No centro da sala ficou a cadeira e senhora de meia idade que está e estará sentada, até que alguém a venha buscar. Minha querida, tem que esperar! Ela geme, a espaços largos. Entretanto, as mãos trémulas levam os dedos à boca para arrancar a língua. Os dentes mastigam os dedos. O camião, seria mais rápido e menos doloroso. Não chora nem esconde, sofre e sangra. Minha querida, isso não! Deixe-me limpar-lhe a boquinha…
Teve tempo para as apreciar, durante a viagem de autocarro. Ficaram perfeitas, ninguém diria que não são trabalho de uma profissional. São um luxo, estas unhas! O funcionário concorda.
Quatro dias e três noites, são demasiado. Estão para além das forças. Um conhecido apresentador e um desconhecido especialista na matéria, são o bastante. A receita é simples, os benefícios garantidos, e um bolinho é o suficiente. Quatro dias e três noites é muito tempo! Esqueceu-se de urinar, antes de dormir.
Assimilação suspensa, aguarda processamento.
Há diálogos impossíveis, em que não me sei orientar...
Falha minha, reconheço, não me entender com argumentos retirados do umbigo. Valores invariavelmente, precedidos do singular possessivo na primeira pessoa, valem o quê? Destaque para a "minha" liberdade.

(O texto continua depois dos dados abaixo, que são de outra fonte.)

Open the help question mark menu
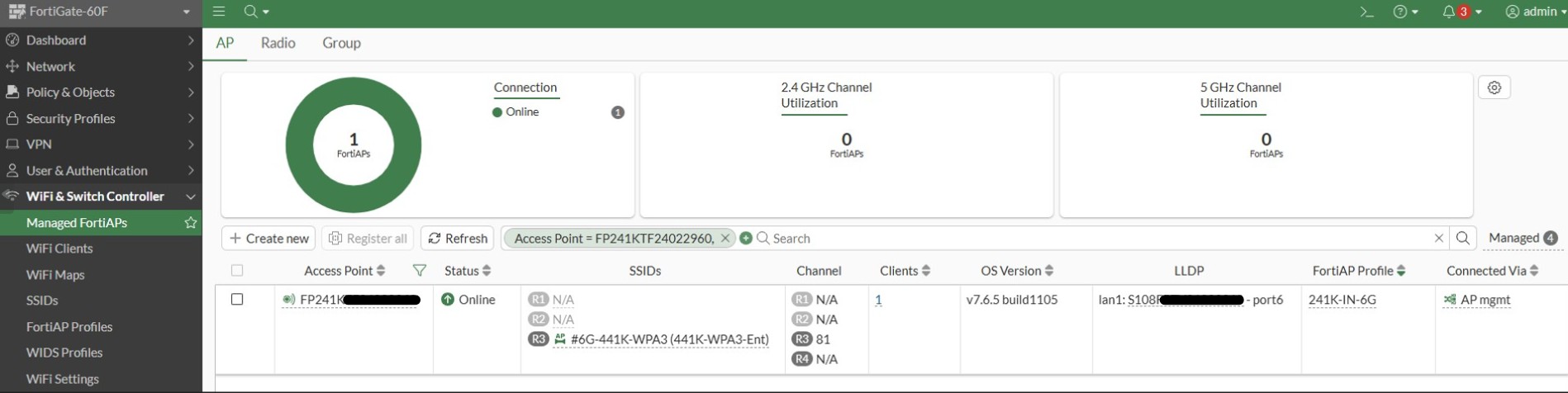coord(1405,12)
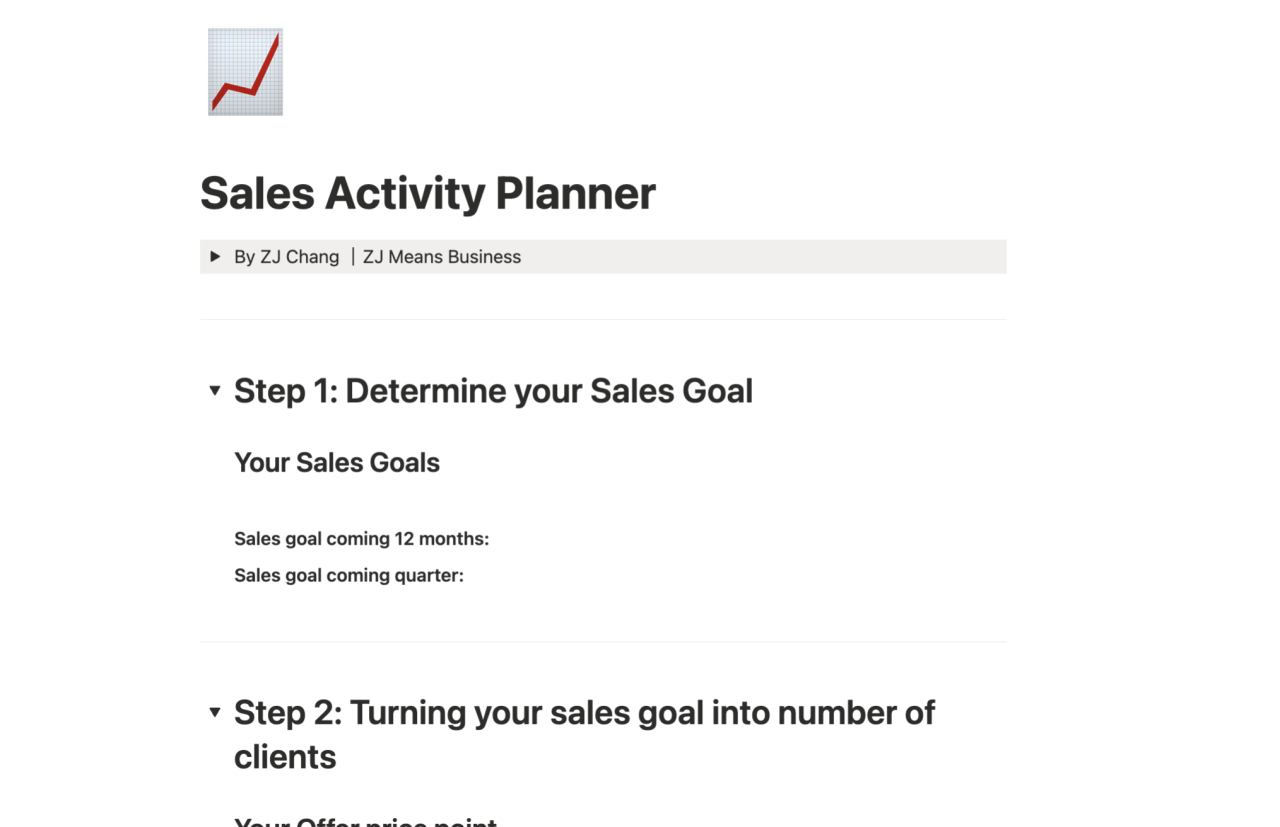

Cáustico exercício da vontade e das vontades, adoçado de seguida pela "minha" magnânima tolerância. E se disser, moral? Nem pensar! Da moral ao moralismo são dois passos, logo adiante a predição. Quanto muito, ética, mas pessoal e caseirinha, de fabrico próprio, para consumo do próprio. Nem imaginava que tal coisa existisse! Consciência, isso sim! Em abundância, muito limpa e asseada, atenta à imundíce que é o mundo, disposta a fazê-lo mudar. Faz falta a consciência, é o que dizem!